SELECTED EXTRACT
The Lisa Marie Bowman Bad DVD Commentary Drinking Game


If there’s one thing that experienced film watchers like you and me know, it’s that a bad DVD commentary track can really be a traumatic experience.  There’s nothing worse than sitting down to watch your favorite film, turning on the commentary track, and discovering that the film was essentially made by a bunch of dullards.

Luckily, that’s why God created alcohol.

And, to help you through the trauma of it all, here’s the official rules to the Lisa Marie Bowman Bad DVD Commentary Track Drinking Game.

Director On A Commentary Track:

Take a drink anytime:

  1. The director claims that an unimpressive scene shot around a staircase is meant to be an homage to Battleship Potemkin.
  2. The director claims a poorly edited sequence is meant to be an homage to the French New Wave.
  3. The director cites Orson Welles as the reason he became a director.
  4. The director brags about fighting with the ratings boards.
  5. The director clearly cannot remember an actor’s name.
  6. The director says that a certain scene would have been better if he’d been allowed more time to film it.
  7. The director whines about how the movie was marketed.
  8. The director spends five minutes telling you how an obvious special effect was achieved.  Take another drink for each subsequent minute that he spends on it.
  9. The director claims that his main concern, while filming a sex scene, was to make sure the actress was comfortable.
  10. The director brags about ignoring the script while filming.
  11. The director claims that people still approach him and say that they love the mediocre film that you’re currently watching.

Actor On A Commentary Track:

Take a drink every time:

  1. The actor describes his acting technique as being “intuitive.”
  2. The actor brags about performing his own stunts.
  3. The actor describes a co-star as being “the most dedicated performer” he’s ever worked with.
  4. The actor admits to not being sure how he got his role.

PROBLEM SET
1) According to the drinking game text, why was alcohol created? Answer in one to three sentences.
2) In the drinking game text, switch "brags" to "boasts" throughout the passage starting at "8. The director" and ending at "got his role.".
None of the material is needed here.

DATA SEGMENT
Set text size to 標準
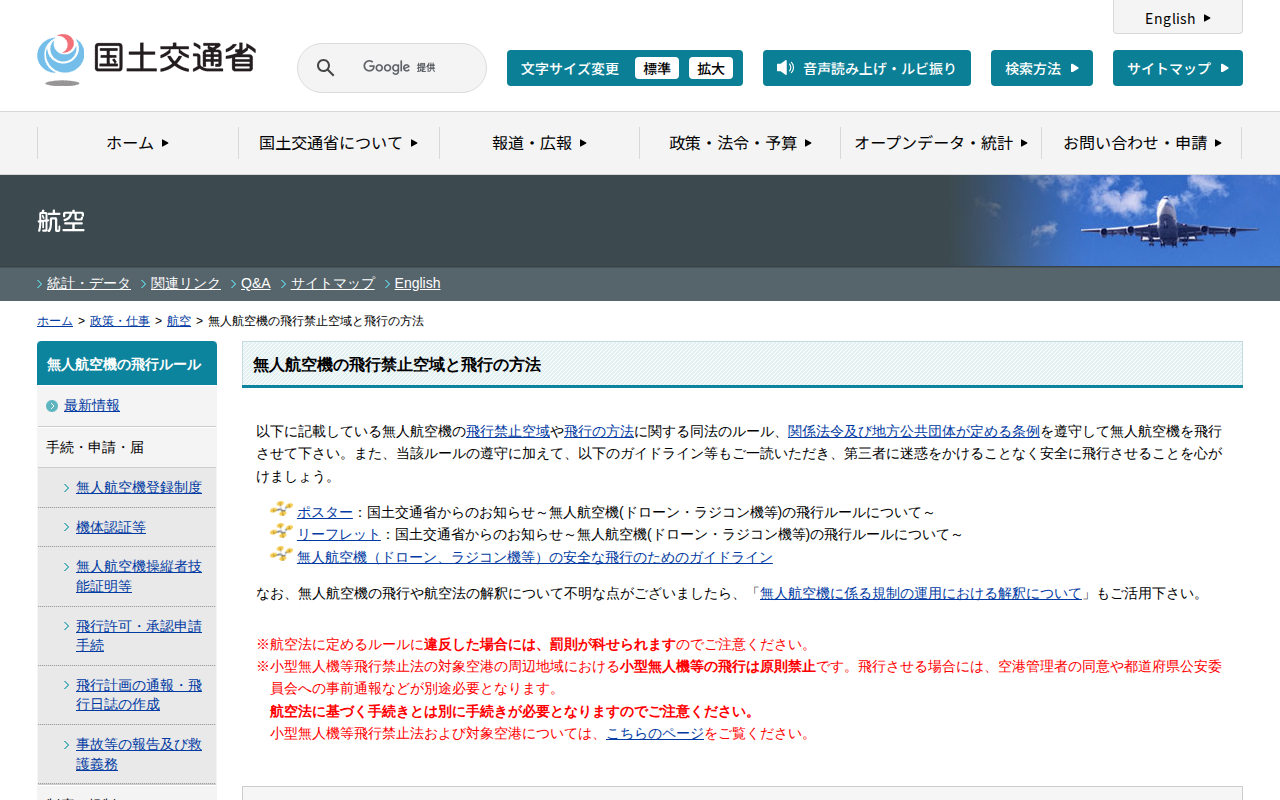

ANSWER LIST
1) Alcohol was created to help viewers through the trauma of a bad DVD commentary track. Nothing is worse than turning on the commentary for a favorite film and discovering that it was made by a bunch of dullards.

2)
8. The director spends five minutes telling you how an obvious special effect was achieved.  Take another drink for each subsequent minute that he spends on it.
  9. The director claims that his main concern, while filming a sex scene, was to make sure the actress was comfortable.
  10. The director boasts about ignoring the script while filming.
  11. The director claims that people still approach him and say that they love the mediocre film that you’re currently watching.

Actor On A Commentary Track:

Take a drink every time:

  1. The actor describes his acting technique as being “intuitive.”
  2. The actor boasts about performing his own stunts.
  3. The actor describes a co-star as being “the most dedicated performer” he’s ever worked with.
  4. The actor admits to not being sure how he got his role.